### Exercise requirements
All entries are to be copied verbatim, while the pictures stay out.

....

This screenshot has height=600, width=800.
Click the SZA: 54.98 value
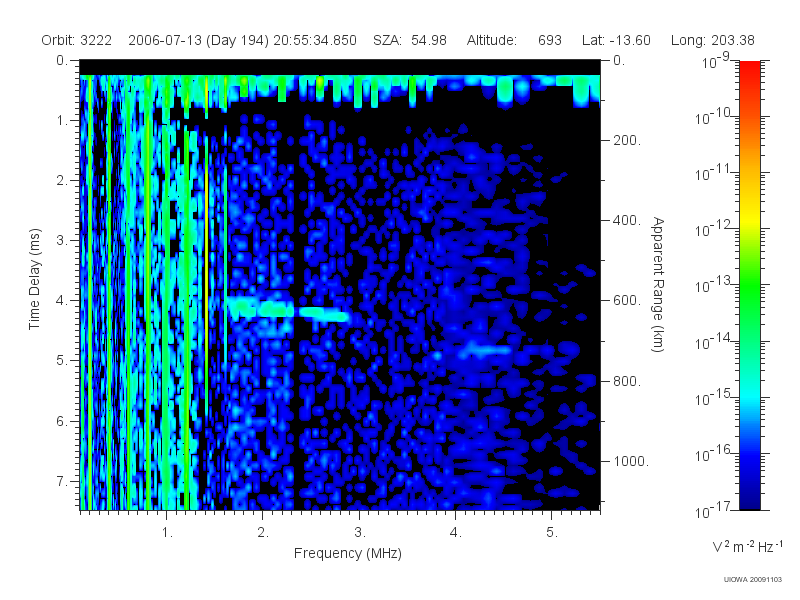click(x=410, y=40)
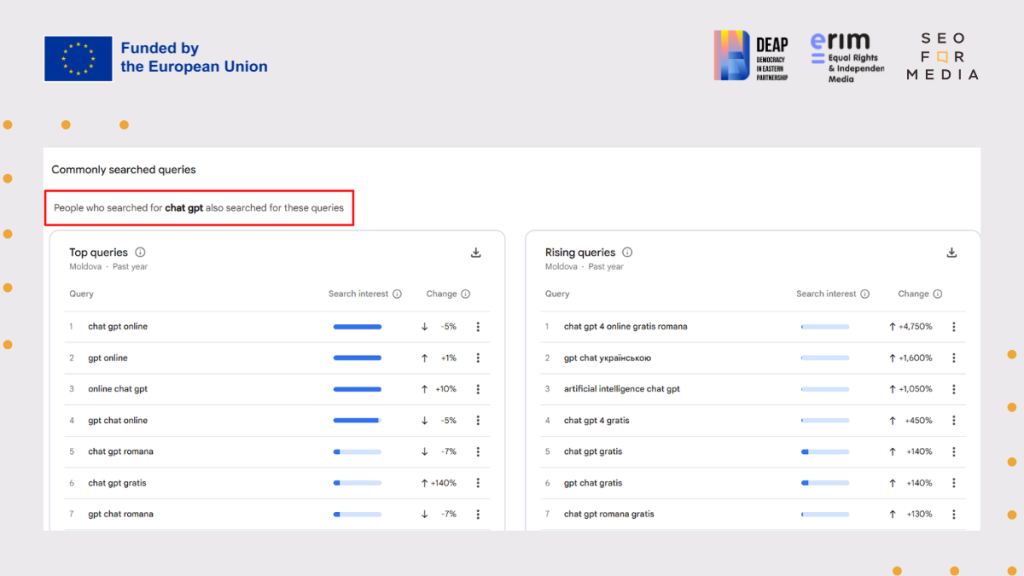Open 'artificial intelligence chat gpt' rising query

(621, 389)
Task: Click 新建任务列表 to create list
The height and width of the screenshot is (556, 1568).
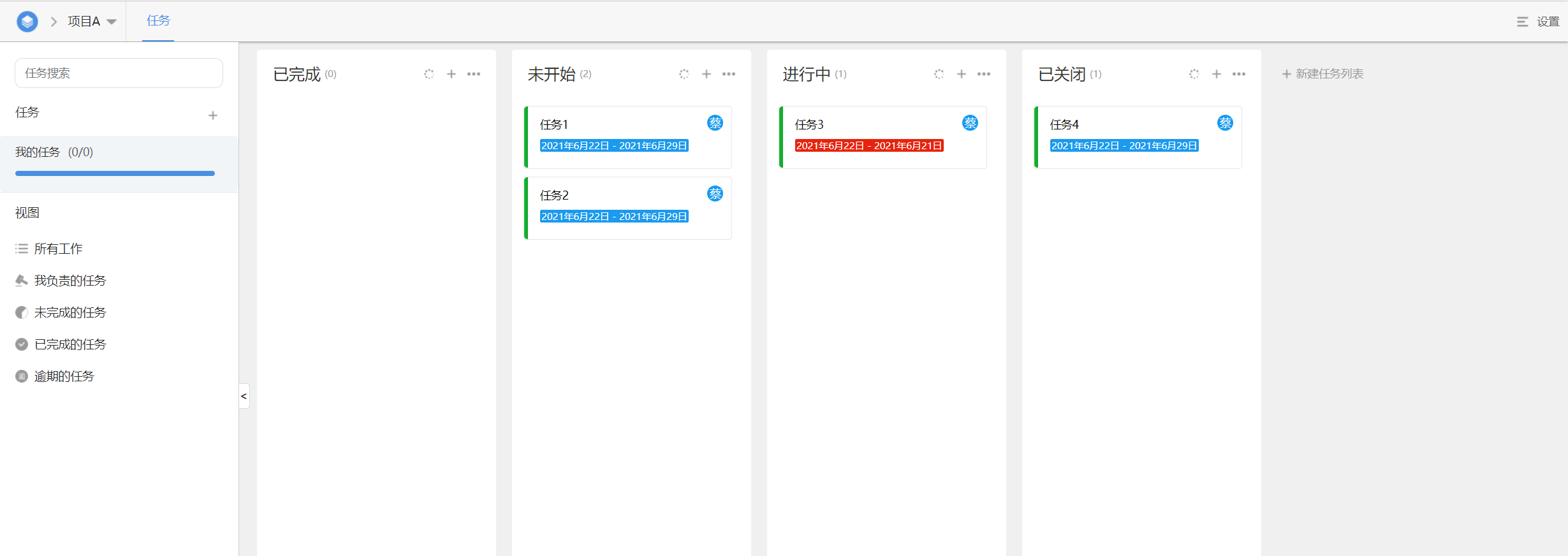Action: [x=1323, y=74]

....

### Answer section
This screenshot has height=600, width=800.
Click the SZA: 54.98 value
click(x=410, y=40)
Open 'artificial intelligence chat gpt' rising query

(621, 389)
Task: Click 新建任务列表 to create list
The height and width of the screenshot is (556, 1568).
Action: [x=1323, y=74]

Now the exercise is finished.